Closed. This question needs debugging details. It is not currently accepting answers.
Edit the question to include desired behavior, a specific problem or error, and the shortest code necessary to reproduce the problem. This will help others answer the question.
Closed 7 years ago.
Improve this question
I am trying to understand the following code:
blueberry bitCopy(blueberry a) {
cout << "bitCopy " << blueberry::blQuantity << endl;
return a;
}
void howMany() {
cout << blueberry::blQuantity << endl;
}
int main() {
blueberry firstBl;
howMany();
bitCopy(firstBl);
howMany();
}
class blueberry:
#ifndef header_h
#define header_h
#pragma once
#include <string>
#include <iostream>
using namespace std;
class blueberry {
private:
static int blQuantity;
public:
blueberry();
~blueberry() {
blQuantity--;
}
friend blueberry bitCopy(blueberry a);
friend void howMany();
};
#endif
int blueberry::blQuantity = 0;
blueberry::blueberry() {
blQuantity++;
};
class blueberry is just some class that has a static int value blQuantity that increments in the constructor each time an object is created, and decrements in the destructor each time an object goes out of scope.
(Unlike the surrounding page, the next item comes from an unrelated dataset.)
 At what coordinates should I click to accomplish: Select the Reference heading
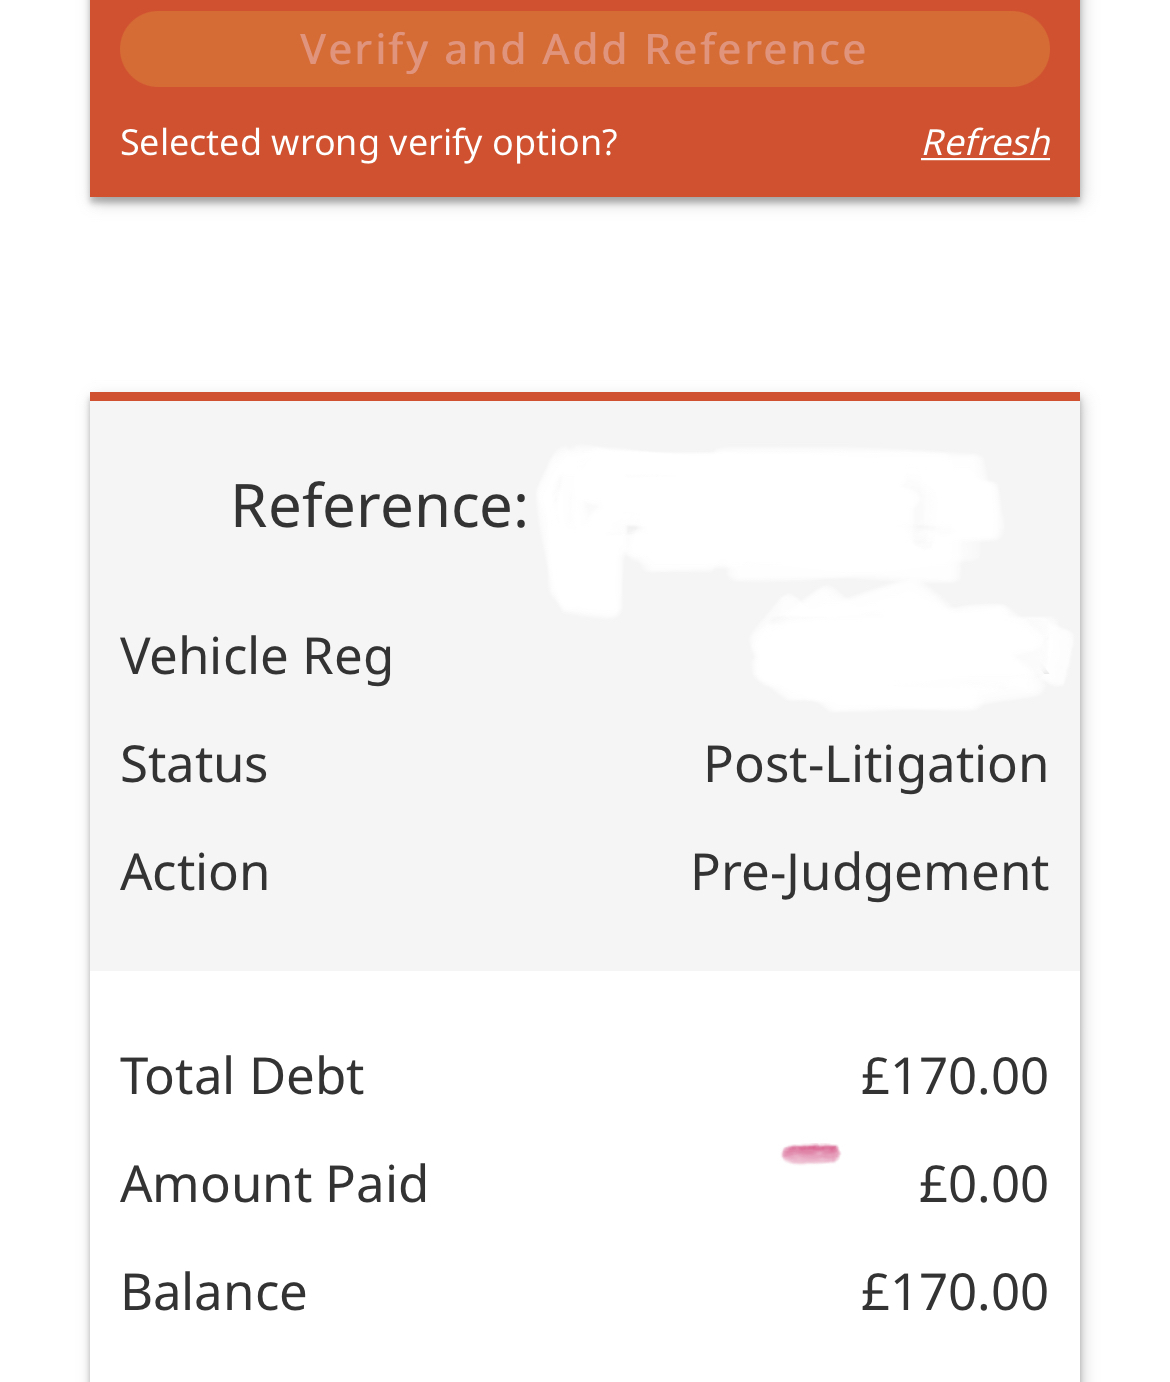click(379, 505)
The read out from this program is:
1
bitCopy 1
-1
I was expecting 0 at the end rather than -1. Can someone explain this please?
PLEASE do not tell me I require a copy constructor. I am not trying to fix this code so that the object count works. I am instead trying to understand how this works and why the blQuantity is not the value I expect.
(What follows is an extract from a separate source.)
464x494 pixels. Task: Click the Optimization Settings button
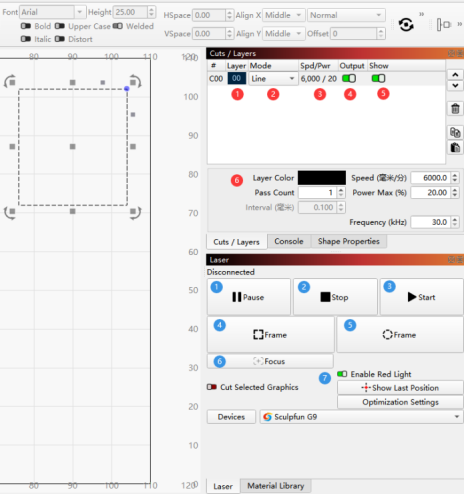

class blueberry is just some class that has a static int value blQuantity that increments in the constructor each time an object is created, and decrements in the destructor each time an object goes out of scope.
Are you sure that's each and every time one is created? I think there is something you've missed.
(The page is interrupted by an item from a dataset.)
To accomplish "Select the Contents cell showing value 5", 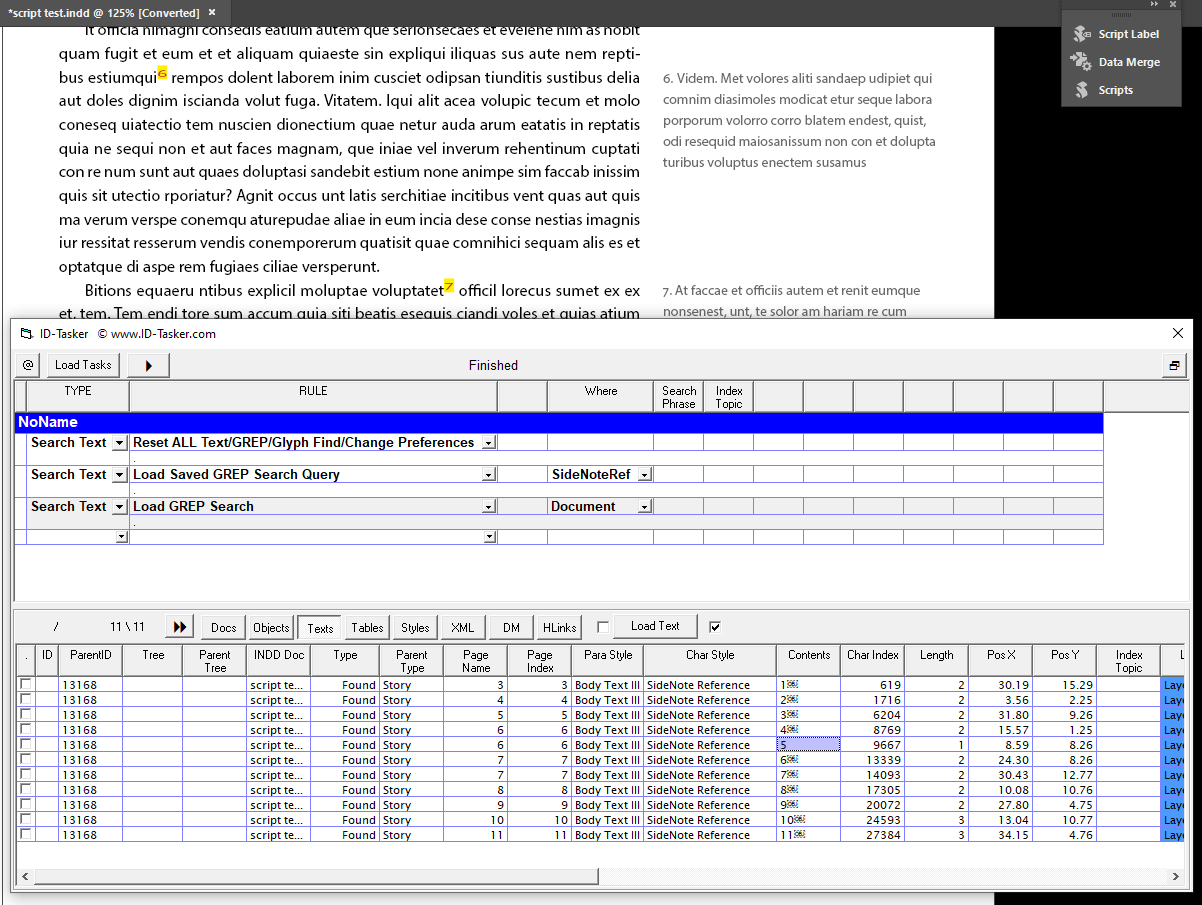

blueberry bitCopy(blueberry a)
That's pass-by-value; i.e., blueberry a here is a copy of what was submitted to bitCopy(). That invokes blueberry's copy constructor, which you have not defined. The compiler thus creates a simple one for you, which copies over any member values from the original object -- but it does NOT increment anything. If you want that, you'll have to define:
blueberry::blueberry (const blueberry&) // copy constructor
blueberry& operator= (const blueberry&) // copy assignment operator
You may also want a move constructor and move assignment operator -- see that wikipedia article about the "rule of three (or five)"
I linked in the above paragraph.
The reason blQuantity is -1 at the end is because there are actually two copies made with bitCopy(), one for the parameter and one for the return value. If you change it to:
blueberry bitCopy (blueberry &a)
I.e., using pass-by-reference, there will only be one copy and blQuantity will be 0 afterward. If you then make the return value void, there will be no copies made and blQuantity should be 1.
Here's a demonstration of the roles of the copy constructor and operator= (copy assignment operator):
#include <iostream>
#include <string>
using namespace std;
class A {
public:
string x;
A (string s) : x(s) {
cout << "A con " << "(" << x << ")\n";
}
A (const A& other) : x(other.x) {
x.append("-copy");
cout << "A copy " << "(" << x << ")\n";
}
A& operator= (const A& other) {
x = other.x;
x.append("[=]");
cout << "A assign " << "(" << x << ")\n";
return *this;
}
~A () { cerr << x << " A bye!\n"; }
};
A test (A a) {
return a;
}
int main (void) {
A a("#1");
cout << "test()\n";
A b = test(a);
cout << "Copy assign:\n";
b = a;
cout << "Exiting...\n";
return 0;
}
I'll step through the output from this:
A con (#1)
test()
A copy (#1-copy)
A copy (#1-copy-copy)
#1-copy A bye!
The first line is from A a("#1"). The last three lines are a result of A b = test(a). The first one is copying in the parameter, A test (test a). The second is the creation of the return value, which is a copy of the parameter, so the tag on the object is now #1-copy-copy. That initializes b in main(). When test() exits, the parameter object is destroyed, #1-copy A bye!.
Copy assign:
A assign (#1[=])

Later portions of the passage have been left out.